§ **TEXTE**:

Leur point de vue est simple : "On nous attaque, on tue notre peuple et nous devons nous défendre, quelle que soit l’idéologie de chacun. Prenons les armes". Et pour cela, ils et elles rejoignent les supporters de foot antifascistes de l’Arsenal de Kiev, apparemment les seuls à être antifascistes en Ukraine - les autres sont nazis. Dans cet amalgame pour attirer des volontaires à tout prix, il n’y a jamais eu de volonté de politiser la lutte. L’anarchisme y est plus une étiquette utilisée, une identité, mais sans appels comme tels à la population. Il y a encore des compas qui essaient de savoir s’ils ont une section humanitaire comme le collectif de Kharkhov.

Mais c’est pire encore lorsque nous lisons leurs messages sur Telegram. Cela augmente la confusion de voir leurs vidéos et surtout de lire leurs récits. Dans l’un d’eux par exemple, ils disent même avoir reversé une partie de l’aide internationale reçue à des soldats de l’armée, à des unités de chars et même à des gens de la Garde nationale. Et cela fait sonner l’alarme. Certaines personnes ne veulent pas donner 9 000 euros pour des lunettes de vision nocturne qui finiraient par être utilisées par l’armée plutôt que par ceux et celles qui les ont demandées. Et d’autant plus quand on sait que les pays de l’Otan envoient des équipements et des armes évalués à des milliards d’euros. On ne peut comprendre cette subordination à l’armée, encore moins sans explication politique.

Dans leur désir d’aller au combat, il y en a qui ont rejoint l’armée ou les milices fascistes, parce qu’elles ont des armes. Ce ne doit pas être vraiment les personnes les plus politisées du mouvement. En clair, nous devrions déjà savoir que dans tous les groupes, il y a ceux qui ont une théorie et des principes très clairs, et ceux qui s’en moquent, ils sont avec notre mouvement plutôt par amitié, sympathie ou voisinage plutôt que par idées. Dans les milieux antifascistes, cela a toujours été très courant.

§ **EXTRAIT DE RÉFÉRENCE**:
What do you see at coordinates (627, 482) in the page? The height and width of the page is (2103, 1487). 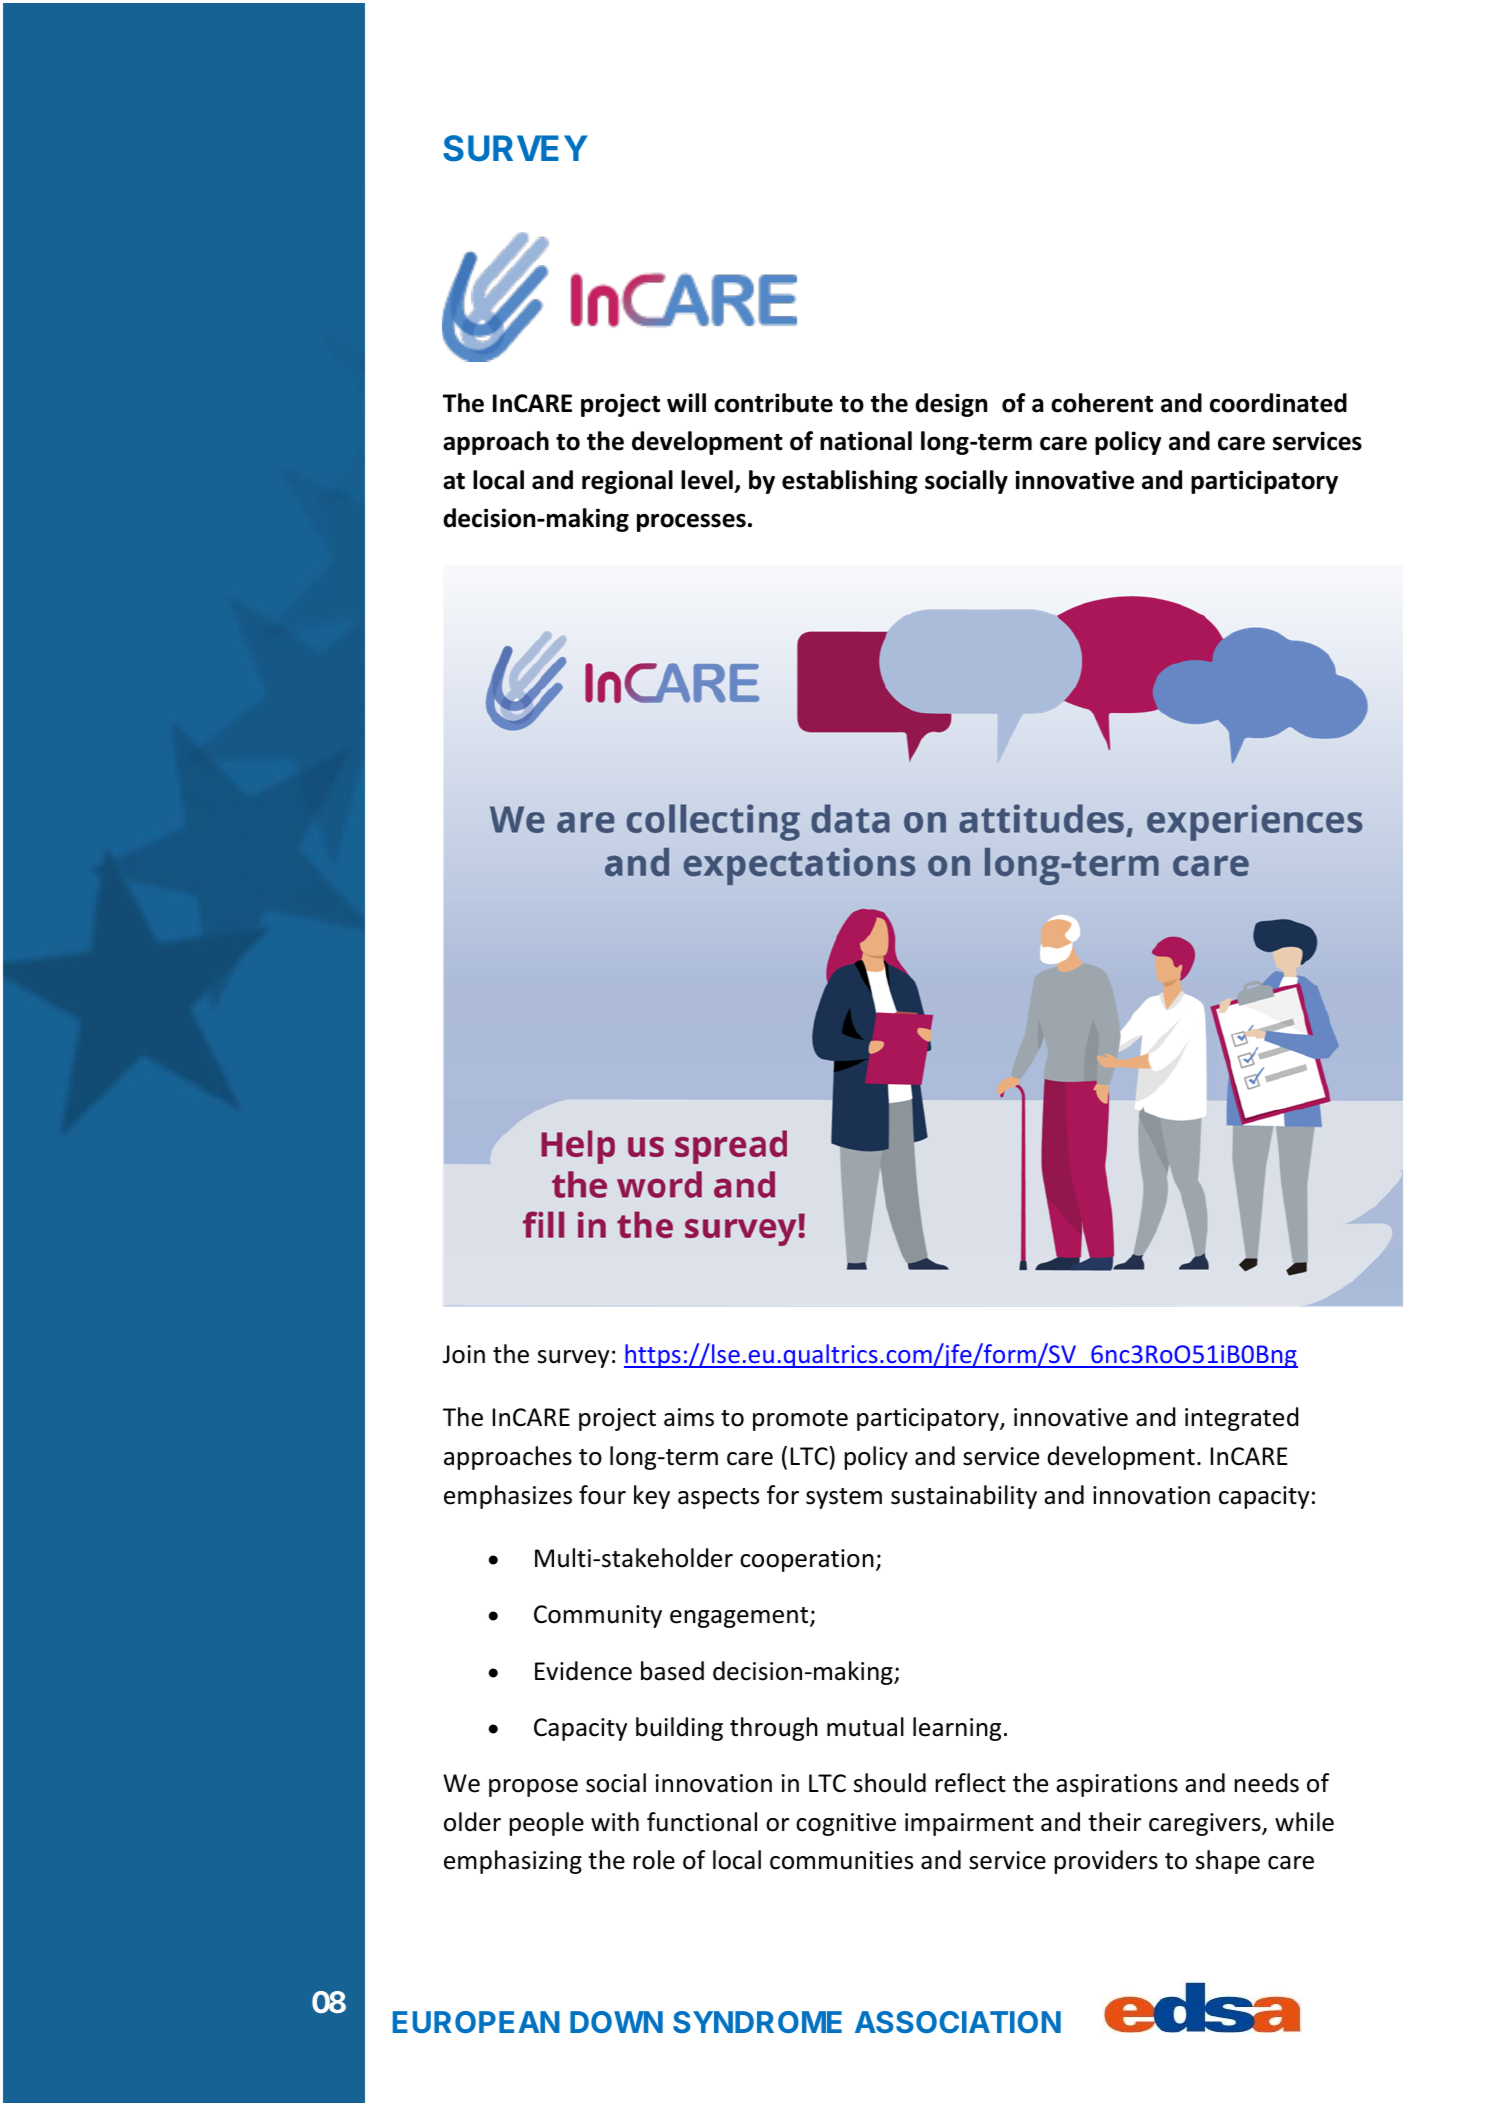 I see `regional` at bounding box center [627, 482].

§ **TÂCHES À RÉALISER**:
**a.** D'après le texte, quelle somme certaines personnes refusent-elles de donner pour des lunettes de vision nocturne ?
**b.** Recopiez fidèlement le passage du texte qui va de "Dans leur désir" jusqu'à "été très courant.".

§ **RÉPONSES**:
**a.** 9 000 euros.

**b.**
Dans leur désir d’aller au combat, il y en a qui ont rejoint l’armée ou les milices fascistes, parce qu’elles ont des armes. Ce ne doit pas être vraiment les personnes les plus politisées du mouvement. En clair, nous devrions déjà savoir que dans tous les groupes, il y a ceux qui ont une théorie et des principes très clairs, et ceux qui s’en moquent, ils sont avec notre mouvement plutôt par amitié, sympathie ou voisinage plutôt que par idées. Dans les milieux antifascistes, cela a toujours été très courant.